## The problem
Both ends included, set down the lines from the line containing "1013x570 pixels." through the last line of the records below, without pictures.

## Extracted material
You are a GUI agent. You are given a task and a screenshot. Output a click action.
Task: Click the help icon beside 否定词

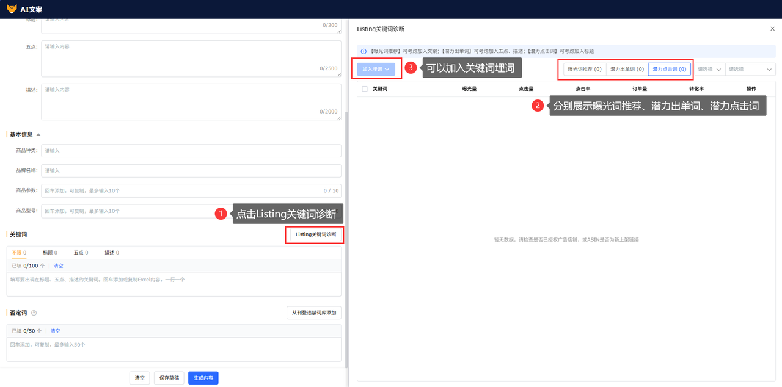click(34, 313)
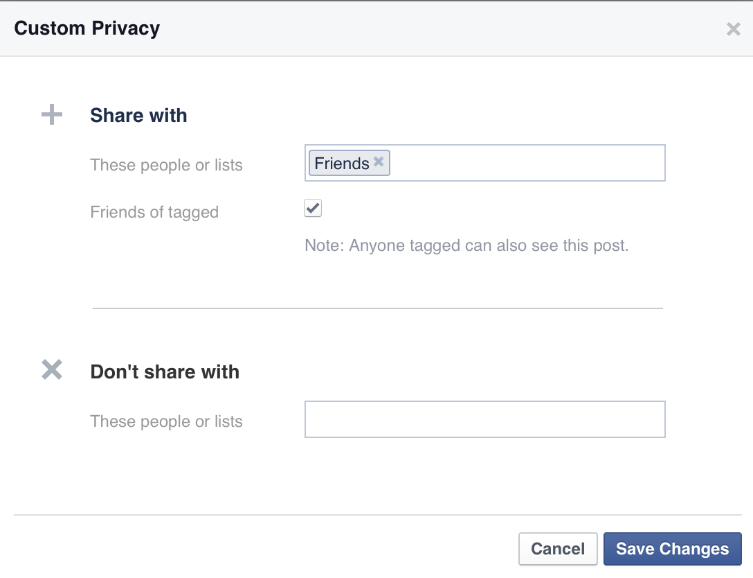Screen dimensions: 753x578
Task: Click the divider between share sections
Action: click(x=378, y=308)
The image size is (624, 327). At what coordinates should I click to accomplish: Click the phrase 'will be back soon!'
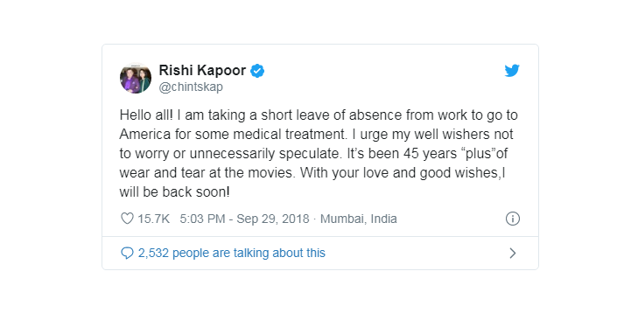pyautogui.click(x=175, y=192)
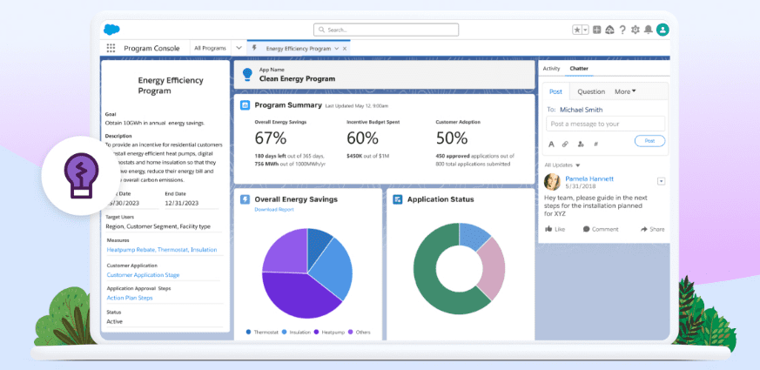Click the Post button to submit
Viewport: 760px width, 370px height.
[x=649, y=140]
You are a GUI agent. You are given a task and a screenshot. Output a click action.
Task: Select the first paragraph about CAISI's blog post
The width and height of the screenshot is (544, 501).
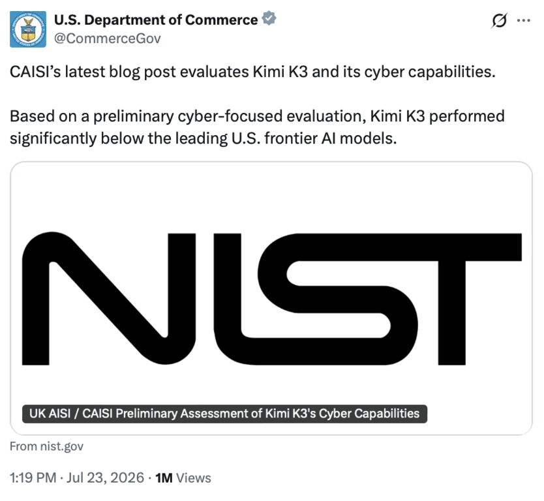tap(252, 72)
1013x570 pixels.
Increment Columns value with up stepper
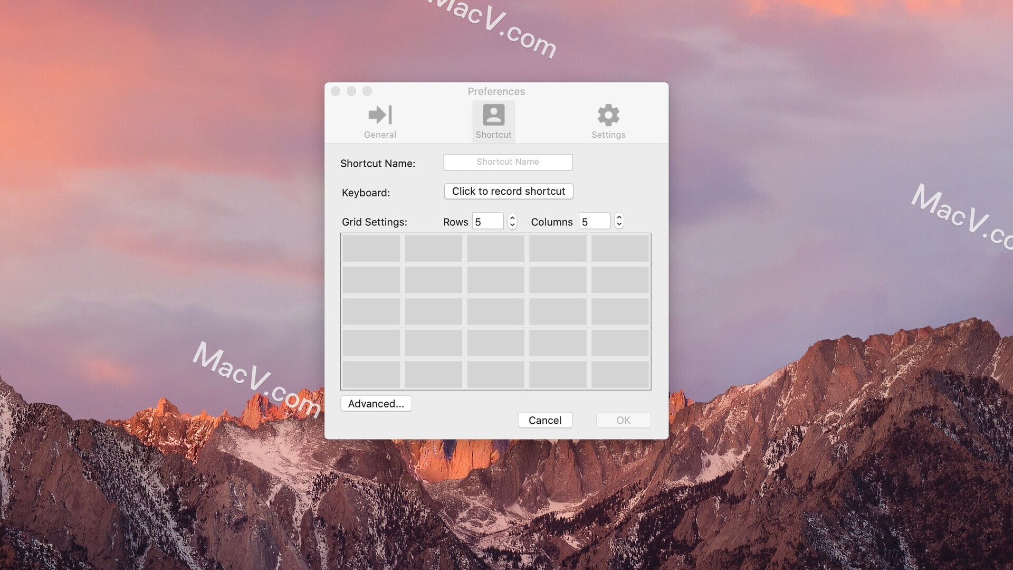tap(618, 216)
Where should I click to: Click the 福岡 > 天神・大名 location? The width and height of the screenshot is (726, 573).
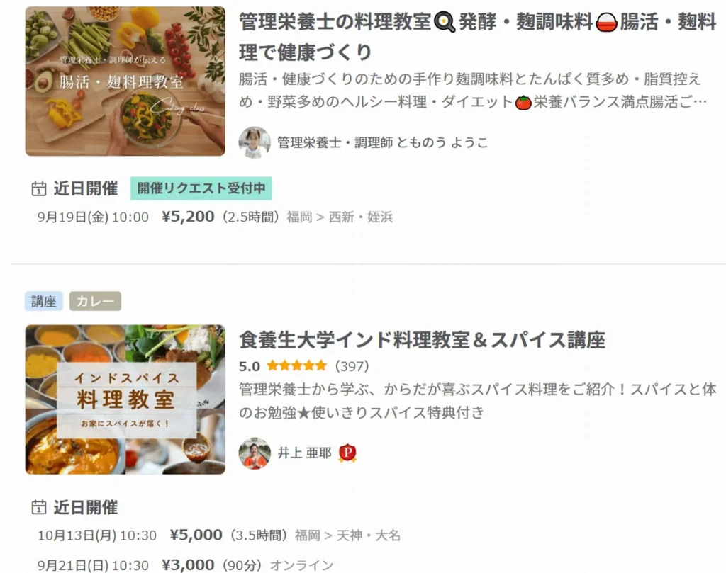coord(347,535)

## Output
1013x570 pixels.
Increment Columns value with up stepper
tap(618, 216)
Where should I click to: Click the 福岡 > 天神・大名 location? The width and height of the screenshot is (726, 573).
coord(347,535)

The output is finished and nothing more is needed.